DATASET EXTRACT Block Start
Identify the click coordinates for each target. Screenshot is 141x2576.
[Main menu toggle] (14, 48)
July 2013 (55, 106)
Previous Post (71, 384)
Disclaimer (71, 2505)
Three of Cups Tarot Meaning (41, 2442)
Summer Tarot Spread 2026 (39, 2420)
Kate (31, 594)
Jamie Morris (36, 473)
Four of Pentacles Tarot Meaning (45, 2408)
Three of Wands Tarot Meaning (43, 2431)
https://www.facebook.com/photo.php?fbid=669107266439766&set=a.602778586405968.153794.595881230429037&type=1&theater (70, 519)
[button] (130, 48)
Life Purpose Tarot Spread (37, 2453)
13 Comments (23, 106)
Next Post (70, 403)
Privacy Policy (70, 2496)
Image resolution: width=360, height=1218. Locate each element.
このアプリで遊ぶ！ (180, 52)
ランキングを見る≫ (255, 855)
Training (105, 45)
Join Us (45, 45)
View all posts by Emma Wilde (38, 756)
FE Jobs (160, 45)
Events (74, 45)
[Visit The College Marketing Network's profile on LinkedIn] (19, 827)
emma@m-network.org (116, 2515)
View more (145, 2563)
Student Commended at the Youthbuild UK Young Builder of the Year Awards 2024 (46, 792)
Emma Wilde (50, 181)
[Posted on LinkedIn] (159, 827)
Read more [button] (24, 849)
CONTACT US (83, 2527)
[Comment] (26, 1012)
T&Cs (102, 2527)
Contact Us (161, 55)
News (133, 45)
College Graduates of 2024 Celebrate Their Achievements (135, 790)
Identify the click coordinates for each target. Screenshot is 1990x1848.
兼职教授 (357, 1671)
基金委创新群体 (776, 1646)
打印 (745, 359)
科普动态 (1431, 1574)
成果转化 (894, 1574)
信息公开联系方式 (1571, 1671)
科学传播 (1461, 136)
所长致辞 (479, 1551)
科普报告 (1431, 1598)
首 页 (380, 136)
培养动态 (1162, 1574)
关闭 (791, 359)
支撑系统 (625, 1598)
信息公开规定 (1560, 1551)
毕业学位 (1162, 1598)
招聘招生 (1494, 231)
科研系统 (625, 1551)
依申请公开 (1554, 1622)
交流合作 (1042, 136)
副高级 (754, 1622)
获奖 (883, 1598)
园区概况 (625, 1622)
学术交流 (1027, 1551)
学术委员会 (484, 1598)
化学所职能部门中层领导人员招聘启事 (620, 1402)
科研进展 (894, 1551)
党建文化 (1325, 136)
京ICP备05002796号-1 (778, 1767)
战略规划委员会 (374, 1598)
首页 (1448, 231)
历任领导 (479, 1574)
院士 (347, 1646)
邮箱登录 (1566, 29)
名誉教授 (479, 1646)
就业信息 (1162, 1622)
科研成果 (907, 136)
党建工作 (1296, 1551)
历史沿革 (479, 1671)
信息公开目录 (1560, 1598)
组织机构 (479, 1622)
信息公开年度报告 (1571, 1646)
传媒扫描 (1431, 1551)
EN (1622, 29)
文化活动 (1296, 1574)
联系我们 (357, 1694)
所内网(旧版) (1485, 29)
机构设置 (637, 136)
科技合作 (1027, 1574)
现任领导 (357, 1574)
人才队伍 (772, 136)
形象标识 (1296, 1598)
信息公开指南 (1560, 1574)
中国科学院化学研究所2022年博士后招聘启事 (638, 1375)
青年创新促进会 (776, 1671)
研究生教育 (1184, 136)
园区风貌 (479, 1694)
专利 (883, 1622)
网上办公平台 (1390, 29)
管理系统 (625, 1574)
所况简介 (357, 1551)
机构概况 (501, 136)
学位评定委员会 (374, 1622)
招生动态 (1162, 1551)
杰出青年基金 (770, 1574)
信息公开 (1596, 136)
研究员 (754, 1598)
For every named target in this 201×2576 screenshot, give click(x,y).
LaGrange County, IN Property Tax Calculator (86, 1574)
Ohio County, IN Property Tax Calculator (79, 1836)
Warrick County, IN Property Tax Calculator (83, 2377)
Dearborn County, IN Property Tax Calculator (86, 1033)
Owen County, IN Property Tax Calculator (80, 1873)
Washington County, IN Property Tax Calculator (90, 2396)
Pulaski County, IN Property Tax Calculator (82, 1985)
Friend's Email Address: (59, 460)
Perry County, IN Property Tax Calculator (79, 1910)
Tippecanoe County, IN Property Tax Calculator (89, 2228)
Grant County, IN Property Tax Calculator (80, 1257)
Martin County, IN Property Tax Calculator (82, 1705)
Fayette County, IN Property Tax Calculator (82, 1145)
DATASET EXTRACT Block End
TASK STATEMENT »
Look over the records above and say how many lines hold the word "Tarot", giving the number alone.

SOLUTION TO THIS PROBLEM »
5